### Set exercise
Output every line of the items below as a JSON array of strings, one string per line, with blank lines omitted.

-- begin Material for this exercise --

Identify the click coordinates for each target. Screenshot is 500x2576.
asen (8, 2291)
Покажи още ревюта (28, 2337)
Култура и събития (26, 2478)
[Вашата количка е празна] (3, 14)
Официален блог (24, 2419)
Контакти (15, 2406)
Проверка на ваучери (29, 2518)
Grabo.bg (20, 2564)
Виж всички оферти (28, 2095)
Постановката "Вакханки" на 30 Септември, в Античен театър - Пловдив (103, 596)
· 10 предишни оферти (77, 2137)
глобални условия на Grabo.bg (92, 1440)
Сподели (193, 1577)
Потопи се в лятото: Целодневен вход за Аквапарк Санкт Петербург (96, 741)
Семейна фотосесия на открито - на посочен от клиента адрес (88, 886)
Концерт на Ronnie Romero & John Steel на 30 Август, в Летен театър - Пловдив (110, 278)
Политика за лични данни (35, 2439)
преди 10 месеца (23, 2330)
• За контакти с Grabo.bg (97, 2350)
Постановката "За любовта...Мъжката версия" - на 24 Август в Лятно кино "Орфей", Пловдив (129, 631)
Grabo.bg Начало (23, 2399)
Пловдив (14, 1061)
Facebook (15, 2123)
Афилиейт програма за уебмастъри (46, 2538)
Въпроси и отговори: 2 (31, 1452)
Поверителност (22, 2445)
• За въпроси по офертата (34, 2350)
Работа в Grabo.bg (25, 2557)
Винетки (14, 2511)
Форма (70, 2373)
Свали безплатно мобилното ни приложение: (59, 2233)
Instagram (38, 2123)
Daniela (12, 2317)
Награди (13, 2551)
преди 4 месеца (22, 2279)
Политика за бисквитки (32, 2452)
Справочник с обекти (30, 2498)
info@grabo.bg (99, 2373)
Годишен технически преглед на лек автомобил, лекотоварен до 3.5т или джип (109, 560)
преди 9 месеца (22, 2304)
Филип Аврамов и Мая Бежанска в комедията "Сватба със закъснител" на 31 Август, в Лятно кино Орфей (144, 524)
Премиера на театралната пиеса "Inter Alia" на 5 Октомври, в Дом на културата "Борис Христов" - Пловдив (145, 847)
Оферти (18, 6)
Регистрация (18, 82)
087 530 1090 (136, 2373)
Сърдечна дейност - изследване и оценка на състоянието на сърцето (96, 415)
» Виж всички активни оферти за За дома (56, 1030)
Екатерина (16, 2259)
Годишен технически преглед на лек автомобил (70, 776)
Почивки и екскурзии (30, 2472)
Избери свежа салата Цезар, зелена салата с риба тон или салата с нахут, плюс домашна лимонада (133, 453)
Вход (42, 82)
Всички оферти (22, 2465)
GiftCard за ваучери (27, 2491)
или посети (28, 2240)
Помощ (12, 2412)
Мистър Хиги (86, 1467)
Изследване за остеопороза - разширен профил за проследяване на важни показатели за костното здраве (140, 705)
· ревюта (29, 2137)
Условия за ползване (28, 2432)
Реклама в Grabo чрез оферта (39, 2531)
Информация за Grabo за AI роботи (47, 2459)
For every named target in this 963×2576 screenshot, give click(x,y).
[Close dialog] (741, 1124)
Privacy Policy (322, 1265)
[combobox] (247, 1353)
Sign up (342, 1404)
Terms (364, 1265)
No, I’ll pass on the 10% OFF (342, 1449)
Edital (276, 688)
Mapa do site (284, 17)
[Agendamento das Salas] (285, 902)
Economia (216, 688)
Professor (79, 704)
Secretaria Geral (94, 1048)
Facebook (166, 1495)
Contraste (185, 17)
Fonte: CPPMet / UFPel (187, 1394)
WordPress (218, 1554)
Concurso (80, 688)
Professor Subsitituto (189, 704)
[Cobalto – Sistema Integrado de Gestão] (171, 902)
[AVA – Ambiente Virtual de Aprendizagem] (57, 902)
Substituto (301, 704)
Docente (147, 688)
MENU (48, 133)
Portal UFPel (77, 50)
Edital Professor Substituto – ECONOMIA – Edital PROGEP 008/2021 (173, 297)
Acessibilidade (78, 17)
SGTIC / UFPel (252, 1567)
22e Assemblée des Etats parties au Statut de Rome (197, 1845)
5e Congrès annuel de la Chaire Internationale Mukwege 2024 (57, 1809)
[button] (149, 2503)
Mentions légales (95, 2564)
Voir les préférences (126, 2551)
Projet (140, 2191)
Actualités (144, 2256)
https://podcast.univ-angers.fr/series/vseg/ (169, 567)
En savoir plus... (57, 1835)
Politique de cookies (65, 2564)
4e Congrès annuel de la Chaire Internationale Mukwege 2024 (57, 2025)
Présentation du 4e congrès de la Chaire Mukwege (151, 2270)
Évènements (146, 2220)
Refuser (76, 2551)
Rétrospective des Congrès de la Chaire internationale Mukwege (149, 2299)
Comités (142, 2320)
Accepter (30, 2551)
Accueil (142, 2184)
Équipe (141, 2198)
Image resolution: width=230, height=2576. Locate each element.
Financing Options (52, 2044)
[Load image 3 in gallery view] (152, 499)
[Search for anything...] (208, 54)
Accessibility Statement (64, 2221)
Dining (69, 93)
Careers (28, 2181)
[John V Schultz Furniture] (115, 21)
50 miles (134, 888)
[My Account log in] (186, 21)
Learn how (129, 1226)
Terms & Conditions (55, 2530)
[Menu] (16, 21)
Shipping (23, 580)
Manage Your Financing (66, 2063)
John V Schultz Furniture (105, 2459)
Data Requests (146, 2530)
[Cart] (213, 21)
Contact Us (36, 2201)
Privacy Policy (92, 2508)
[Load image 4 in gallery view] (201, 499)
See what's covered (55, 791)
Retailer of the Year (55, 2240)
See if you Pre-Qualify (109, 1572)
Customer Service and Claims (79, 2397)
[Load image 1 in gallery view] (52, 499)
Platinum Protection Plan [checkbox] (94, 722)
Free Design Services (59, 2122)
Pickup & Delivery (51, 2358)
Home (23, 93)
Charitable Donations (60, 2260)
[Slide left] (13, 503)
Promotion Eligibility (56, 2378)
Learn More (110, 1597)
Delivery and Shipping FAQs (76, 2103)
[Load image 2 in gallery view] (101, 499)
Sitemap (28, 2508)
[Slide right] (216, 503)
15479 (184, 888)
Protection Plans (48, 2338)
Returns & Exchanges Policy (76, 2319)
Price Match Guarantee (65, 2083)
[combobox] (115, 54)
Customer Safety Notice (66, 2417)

-- end Material for this exercise --

### Response to this task
[
  "Identify the click coordinates for each target. Screenshot is 500x2576.",
  "asen (8, 2291)",
  "Покажи още ревюта (28, 2337)",
  "Култура и събития (26, 2478)",
  "[Вашата количка е празна] (3, 14)",
  "Официален блог (24, 2419)",
  "Контакти (15, 2406)",
  "Проверка на ваучери (29, 2518)",
  "Grabo.bg (20, 2564)",
  "Виж всички оферти (28, 2095)",
  "Постановката \"Вакханки\" на 30 Септември, в Античен театър - Пловдив (103, 596)",
  "· 10 предишни оферти (77, 2137)",
  "глобални условия на Grabo.bg (92, 1440)",
  "Сподели (193, 1577)",
  "Потопи се в лятото: Целодневен вход за Аквапарк Санкт Петербург (96, 741)",
  "Семейна фотосесия на открито - на посочен от клиента адрес (88, 886)",
  "Концерт на Ronnie Romero & John Steel на 30 Август, в Летен театър - Пловдив (110, 278)",
  "Политика за лични данни (35, 2439)",
  "преди 10 месеца (23, 2330)",
  "• За контакти с Grabo.bg (97, 2350)",
  "Постановката \"За любовта...Мъжката версия\" - на 24 Август в Лятно кино \"Орфей\", Пловдив (129, 631)",
  "Grabo.bg Начало (23, 2399)",
  "Пловдив (14, 1061)",
  "Facebook (15, 2123)",
  "Афилиейт програма за уебмастъри (46, 2538)",
  "Въпроси и отговори: 2 (31, 1452)",
  "Поверителност (22, 2445)",
  "• За въпроси по офертата (34, 2350)",
  "Работа в Grabo.bg (25, 2557)",
  "Винетки (14, 2511)",
  "Форма (70, 2373)",
  "Свали безплатно мобилното ни приложение: (59, 2233)",
  "Instagram (38, 2123)",
  "Daniela (12, 2317)",
  "Награди (13, 2551)",
  "преди 4 месеца (22, 2279)",
  "Политика за бисквитки (32, 2452)",
  "Справочник с обекти (30, 2498)",
  "info@grabo.bg (99, 2373)",
  "Годишен технически преглед на лек автомобил, лекотоварен до 3.5т или джип (109, 560)",
  "преди 9 месеца (22, 2304)",
  "Филип Аврамов и Мая Бежанска в комедията \"Сватба със закъснител\" на 31 Август, в Лятно кино Орфей (144, 524)",
  "Премиера на театралната пиеса \"Inter Alia\" на 5 Октомври, в Дом на културата \"Борис Христов\" - Пловдив (145, 847)",
  "Оферти (18, 6)",
  "Регистрация (18, 82)",
  "087 530 1090 (136, 2373)",
  "Сърдечна дейност - изследване и оценка на състоянието на сърцето (96, 415)",
  "» Виж всички активни оферти за За дома (56, 1030)",
  "Екатерина (16, 2259)",
  "Годишен технически преглед на лек автомобил (70, 776)",
  "Почивки и екскурзии (30, 2472)",
  "Избери свежа салата Цезар, зелена салата с риба тон или салата с нахут, плюс домашна лимонада (133, 453)",
  "Вход (42, 82)",
  "Всички оферти (22, 2465)",
  "GiftCard за ваучери (27, 2491)",
  "или посети (28, 2240)",
  "Помощ (12, 2412)",
  "Мистър Хиги (86, 1467)",
  "Изследване за остеопороза - разширен профил за проследяване на важни показатели за костното здраве (140, 705)",
  "· ревюта (29, 2137)",
  "Условия за ползване (28, 2432)",
  "Реклама в Grabo чрез оферта (39, 2531)",
  "Информация за Grabo за AI роботи (47, 2459)",
  "For every named target in this 963×2576 screenshot, give click(x,y).",
  "[Close dialog] (741, 1124)",
  "Privacy Policy (322, 1265)",
  "[combobox] (247, 1353)",
  "Sign up (342, 1404)",
  "Terms (364, 1265)",
  "No, I’ll pass on the 10% OFF (342, 1449)",
  "Edital (276, 688)",
  "Mapa do site (284, 17)",
  "[Agendamento das Salas] (285, 902)",
  "Economia (216, 688)",
  "Professor (79, 704)",
  "Secretaria Geral (94, 1048)",
  "Facebook (166, 1495)",
  "Contraste (185, 17)",
  "Fonte: CPPMet / UFPel (187, 1394)",
  "WordPress (218, 1554)",
  "Concurso (80, 688)",
  "Professor Subsitituto (189, 704)",
  "[Cobalto – Sistema Integrado de Gestão] (171, 902)",
  "[AVA – Ambiente Virtual de Aprendizagem] (57, 902)",
  "Substituto (301, 704)",
  "Docente (147, 688)",
  "MENU (48, 133)",
  "Portal UFPel (77, 50)",
  "Edital Professor Substituto – ECONOMIA – Edital PROGEP 008/2021 (173, 297)",
  "Acessibilidade (78, 17)",
  "SGTIC / UFPel (252, 1567)",
  "22e Assemblée des Etats parties au Statut de Rome (197, 1845)",
  "5e Congrès annuel de la Chaire Internationale Mukwege 2024 (57, 1809)",
  "[button] (149, 2503)",
  "Mentions légales (95, 2564)",
  "Voir les préférences (126, 2551)",
  "Projet (140, 2191)",
  "Actualités (144, 2256)",
  "https://podcast.univ-angers.fr/series/vseg/ (169, 567)",
  "En savoir plus... (57, 1835)",
  "Politique de cookies (65, 2564)",
  "4e Congrès annuel de la Chaire Internationale Mukwege 2024 (57, 2025)",
  "Présentation du 4e congrès de la Chaire Mukwege (151, 2270)",
  "Évènements (146, 2220)",
  "Refuser (76, 2551)",
  "Rétrospective des Congrès de la Chaire internationale Mukwege (149, 2299)",
  "Comités (142, 2320)",
  "Accepter (30, 2551)",
  "Accueil (142, 2184)",
  "Équipe (141, 2198)",
  "Image resolution: width=230, height=2576. Locate each element.",
  "Financing Options (52, 2044)",
  "[Load image 3 in gallery view] (152, 499)",
  "[Search for anything...] (208, 54)",
  "Accessibility Statement (64, 2221)",
  "Dining (69, 93)",
  "Careers (28, 2181)",
  "[John V Schultz Furniture] (115, 21)",
  "50 miles (134, 888)",
  "[My Account log in] (186, 21)",
  "Learn how (129, 1226)",
  "Terms & Conditions (55, 2530)",
  "[Menu] (16, 21)",
  "Shipping (23, 580)",
  "Manage Your Financing (66, 2063)",
  "John V Schultz Furniture (105, 2459)",
  "Data Requests (146, 2530)",
  "[Cart] (213, 21)",
  "Contact Us (36, 2201)",
  "Privacy Policy (92, 2508)",
  "[Load image 4 in gallery view] (201, 499)",
  "See what's covered (55, 791)",
  "Retailer of the Year (55, 2240)",
  "See if you Pre-Qualify (109, 1572)",
  "Customer Service and Claims (79, 2397)",
  "[Load image 1 in gallery view] (52, 499)",
  "Platinum Protection Plan [checkbox] (94, 722)",
  "Free Design Services (59, 2122)",
  "Pickup & Delivery (51, 2358)",
  "Home (23, 93)",
  "Charitable Donations (60, 2260)",
  "[Slide left] (13, 503)",
  "Promotion Eligibility (56, 2378)",
  "Learn More (110, 1597)",
  "Delivery and Shipping FAQs (76, 2103)",
  "[Load image 2 in gallery view] (101, 499)",
  "Sitemap (28, 2508)",
  "[Slide right] (216, 503)",
  "15479 (184, 888)",
  "Protection Plans (48, 2338)",
  "Returns & Exchanges Policy (76, 2319)",
  "Price Match Guarantee (65, 2083)",
  "[combobox] (115, 54)",
  "Customer Safety Notice (66, 2417)"
]